Summary: Our null hypothesis is that the size of a country does not directly influence its Co2 emissions. Our alternate hypothesis is that the size of a country does directly influence its CO2 emissions. From our Chi-Square Analysis we can see a p-value of 0. Because of these results, we can safely assume to reject our null hypothesis and assume that there is a directy influence between our two variables, the top 10 countries and the remaining countries, with their CO2 emissions. Also, the top 10 countries make over double the Co2 emissions that the rest of the world combined does.

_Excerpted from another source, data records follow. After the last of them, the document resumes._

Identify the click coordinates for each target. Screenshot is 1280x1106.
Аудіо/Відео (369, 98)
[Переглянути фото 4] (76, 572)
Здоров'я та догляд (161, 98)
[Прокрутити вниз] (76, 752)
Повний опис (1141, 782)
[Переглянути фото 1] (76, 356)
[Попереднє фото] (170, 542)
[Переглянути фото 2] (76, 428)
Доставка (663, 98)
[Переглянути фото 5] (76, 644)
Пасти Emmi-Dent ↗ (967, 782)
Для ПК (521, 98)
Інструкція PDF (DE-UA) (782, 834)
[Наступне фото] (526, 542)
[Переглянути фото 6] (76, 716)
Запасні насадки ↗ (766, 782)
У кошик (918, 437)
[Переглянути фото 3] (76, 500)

From these findings, we can see that the top 10 countries greatly contribute to Co2 emissions, compared to the rest of the world.
***

### T-Test

In [None]:
# T-Test: Comparing Co2-Emissions between Top 25 countries by average temperature and remaining countires
country_emissions_avgtemp_df = combined_yearly_df.groupby(['Co2-Emissions', 'Country'], as_index=False)['AverageTemperature'].mean()

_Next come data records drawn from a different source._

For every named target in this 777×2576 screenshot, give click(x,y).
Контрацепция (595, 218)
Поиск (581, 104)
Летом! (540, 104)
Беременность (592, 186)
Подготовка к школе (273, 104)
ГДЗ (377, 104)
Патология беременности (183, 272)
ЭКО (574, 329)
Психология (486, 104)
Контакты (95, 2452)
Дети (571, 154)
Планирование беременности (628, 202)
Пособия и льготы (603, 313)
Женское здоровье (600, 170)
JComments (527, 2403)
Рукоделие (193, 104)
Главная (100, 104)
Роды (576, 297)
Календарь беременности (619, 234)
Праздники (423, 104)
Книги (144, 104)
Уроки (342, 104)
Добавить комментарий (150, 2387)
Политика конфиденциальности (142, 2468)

top_25_countires = country_emissions_avgtemp_df.nlargest(50, 'AverageTemperature')
top_25_countires['Top 50 Warmest'] = 'Yes'
remaining_countires = country_emissions_avgtemp_df[~country_emissions_avgtemp_df.index.isin(top_25_countires.index)]
remaining_countires['Top 50 Warmest'] = 'No'
combined_emmissions = pd.concat([top_25_countires, remaining_countires], ignore_index=True)

top_10_countries_emmissions = top_25_countires['Co2-Emissions']
remaining_countries_emmissions = remaining_countires['Co2-Emissions']

t_stat, p_value = stats.ttest_ind(top_10_countries_emmissions, remaining_countries_emmissions)
print(f'p value = {p_value}')

combined_emmissions['Co2-Emissions'] /= 1000
sns.catplot(data=combined_emmissions.groupby(['Top 50 Warmest', 'Co2-Emissions'], as_index=False)['Co2-Emissions'].sum(), x='Top 50 Warmest', y='Co2-Emissions', kind='box', showfliers=False, hue='Top 50 Warmest', palette=['cadetblue', 'firebrick'])
plt.title('Total Co2 Emmissions (50 Warmest vs Remaining)')
plt.ylabel('Total Co2 Emmissions (in 10,000 tons)')
plt.show()

combined_emmissions.groupby('Top 50 Warmest')['Co2-Emissions'].sum().plot(kind='barh', title='Total Co2 Emmissions (50 Warmest Countires vs Remaining)', xlabel='Co2-Emmissions (in 10,000 tons)', ylabel='Top 50 Warmest', color=['cadetblue', 'firebrick'])
plt.show()

    T-Test Conclusion

$H_0:$ The top 50 countries by temperature contribute more to CO2 Emissions.

$H_A:$ The top 50 countries by temperature do not contribute more to CO2 Emissions.

I divided the countries into two categories: top 50 warmest and remaining. Using the T-Test, compared the emitted emissions by the top 50 warmest countries compared to the remaining countries and I obtained a p-value of 0.132, which is above the significance threshold of 0.05. This means we should fail to reject the null hypothesis since the observed data are not statistically significant enough to reject the null hypothesis.

Thus we conclude that the top 50 counties by temperature do not contribute more to CO2 Emmissions.

In [None]:
# Regression Preperation
country_dict = combined_yearly_df.groupby(['Country']).apply(lambda x: x.to_dict(orient='records'), include_groups=False).to_dict()

country_temp_change = {}
countries = []
avg_temp_percent_change = []
for k, v in country_dict.items():
    countries.append(k)
    max_year = max(v, key=lambda x: pd.to_datetime(x["Date"]).year)
    min_year = min(v, key=lambda x: pd.to_datetime(x["Date"]).year)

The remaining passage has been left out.